* _Instruction_: Rewrite every line below, requests included, and shift each coordinate in the answers by adding 88 to it.

Lines of pointing data:
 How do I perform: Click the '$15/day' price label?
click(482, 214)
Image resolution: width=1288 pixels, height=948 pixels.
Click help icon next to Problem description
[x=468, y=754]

* _Exercise answer_:
 How do I perform: Click the '$15/day' price label?
click(570, 302)
Image resolution: width=1288 pixels, height=948 pixels.
Click help icon next to Problem description
[x=556, y=842]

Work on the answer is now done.